The black key storage solution, as shown in This Figure, uses a cryptographically strong KEK generated from a PUF to encrypt the user key. The resulting black key can then be stored either in eFUSEs or as part of the authenticated boot header resident in external memory. The black key storage provides the following advantages.
•The user key is the same for all devices. Consequently, the encrypted boot images are the same for all devices that use the same user key.
•The PUF KEK is unique for each device. Consequently, the black key stored with the device is unique for each device.
•The PUF KEK value is only known by the device (cannot be read by the user).

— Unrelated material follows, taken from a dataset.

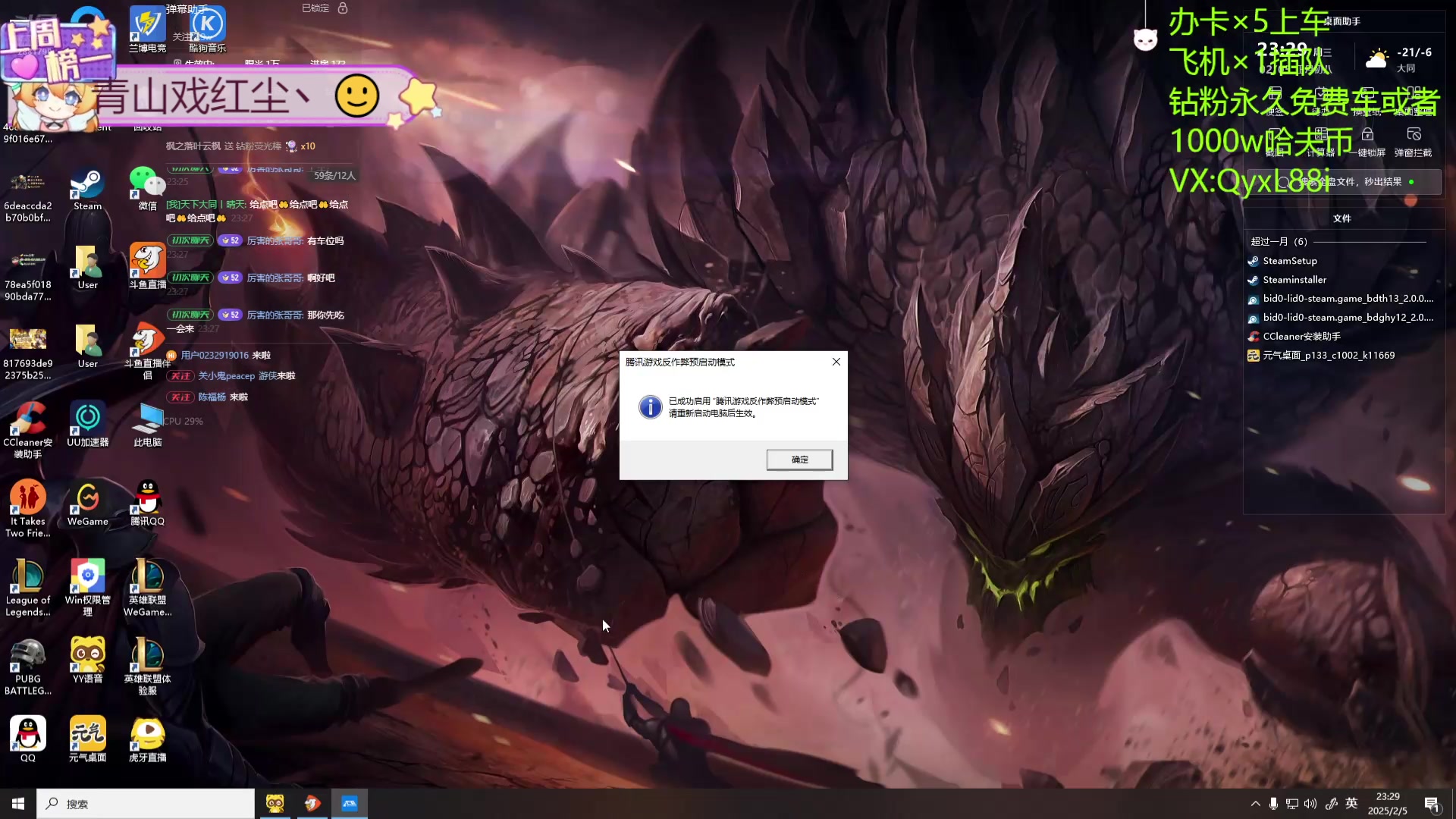Close the 腾讯游戏反作弊 dialog with the X
Viewport: 1456px width, 819px height.
[836, 362]
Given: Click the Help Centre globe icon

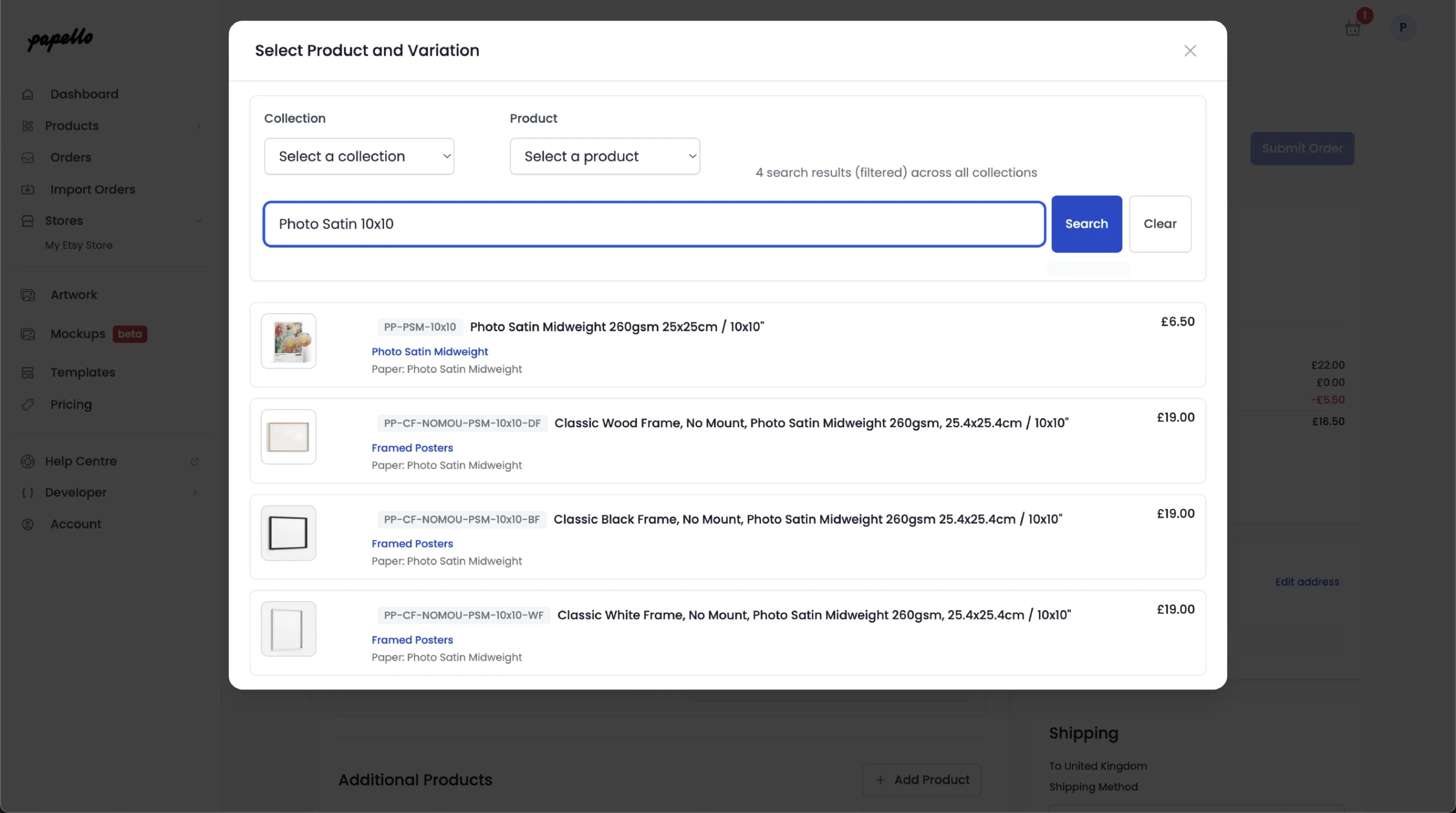Looking at the screenshot, I should coord(28,461).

The silicon manufacturing process includes inherent, random, and uncontrollable variations that cause unique and different characteristics from device to device. The AMD devices operate within these variations and device functionality is not affected. PUFs are tiny circuits that exploit these chip-unique variations to generate unique keys. The type of PUF used to generate the KEK is also an important consideration. The Zynq UltraScale+ MPSoC PUF uses an asymmetric technology (i.e., a ring oscillator based type PUF licensed from Verayo), which is different from the device key storage technology (e.g., SRAM or eFUSE). This asymmetric technology increases the security level above what can be achieved with a single technology.
IMPORTANT: PUF regeneration can only be performed when authentication is enabled. The PUF is disabled in the encrypt-only secure boot mode.